▸ **EXERCISE GOAL**: Only one stretch of the data below is needed. Output the lines from the one with "Click the Twitter bird logo" up to and including the one with "You are a computer-use agent. The", exactly as they stand.

/---

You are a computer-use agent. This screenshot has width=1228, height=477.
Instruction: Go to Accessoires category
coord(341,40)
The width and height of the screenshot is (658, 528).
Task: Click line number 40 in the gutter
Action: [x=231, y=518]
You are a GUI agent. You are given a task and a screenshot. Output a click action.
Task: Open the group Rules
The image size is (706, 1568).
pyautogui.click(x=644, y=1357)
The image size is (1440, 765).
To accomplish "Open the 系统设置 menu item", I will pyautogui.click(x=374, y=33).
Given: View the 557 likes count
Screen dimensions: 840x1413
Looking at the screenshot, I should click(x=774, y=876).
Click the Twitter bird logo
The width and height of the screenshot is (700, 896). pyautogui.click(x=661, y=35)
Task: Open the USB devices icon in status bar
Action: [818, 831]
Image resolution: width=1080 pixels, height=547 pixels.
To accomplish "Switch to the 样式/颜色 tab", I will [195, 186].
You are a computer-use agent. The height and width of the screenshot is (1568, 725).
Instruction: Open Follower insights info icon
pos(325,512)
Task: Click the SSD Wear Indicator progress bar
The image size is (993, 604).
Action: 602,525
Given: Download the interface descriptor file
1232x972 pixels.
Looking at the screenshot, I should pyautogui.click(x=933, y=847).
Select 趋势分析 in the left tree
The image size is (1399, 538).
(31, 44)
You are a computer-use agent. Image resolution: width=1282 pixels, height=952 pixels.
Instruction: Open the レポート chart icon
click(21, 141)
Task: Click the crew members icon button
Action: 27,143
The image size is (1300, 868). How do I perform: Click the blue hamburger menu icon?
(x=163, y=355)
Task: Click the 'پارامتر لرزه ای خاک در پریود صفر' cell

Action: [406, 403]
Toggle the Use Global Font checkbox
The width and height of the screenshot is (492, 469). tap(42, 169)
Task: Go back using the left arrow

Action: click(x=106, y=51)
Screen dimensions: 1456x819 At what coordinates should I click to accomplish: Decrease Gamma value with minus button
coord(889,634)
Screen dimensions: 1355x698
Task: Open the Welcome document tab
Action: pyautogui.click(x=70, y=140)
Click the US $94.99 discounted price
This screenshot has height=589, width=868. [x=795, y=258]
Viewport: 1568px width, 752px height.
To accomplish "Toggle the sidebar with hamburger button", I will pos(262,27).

\---

▸ **RESPONSE AREA**:
Click the Twitter bird logo
The width and height of the screenshot is (700, 896). pyautogui.click(x=661, y=35)
Task: Open the USB devices icon in status bar
Action: [818, 831]
Image resolution: width=1080 pixels, height=547 pixels.
To accomplish "Switch to the 样式/颜色 tab", I will [195, 186].
You are a computer-use agent. The height and width of the screenshot is (1568, 725).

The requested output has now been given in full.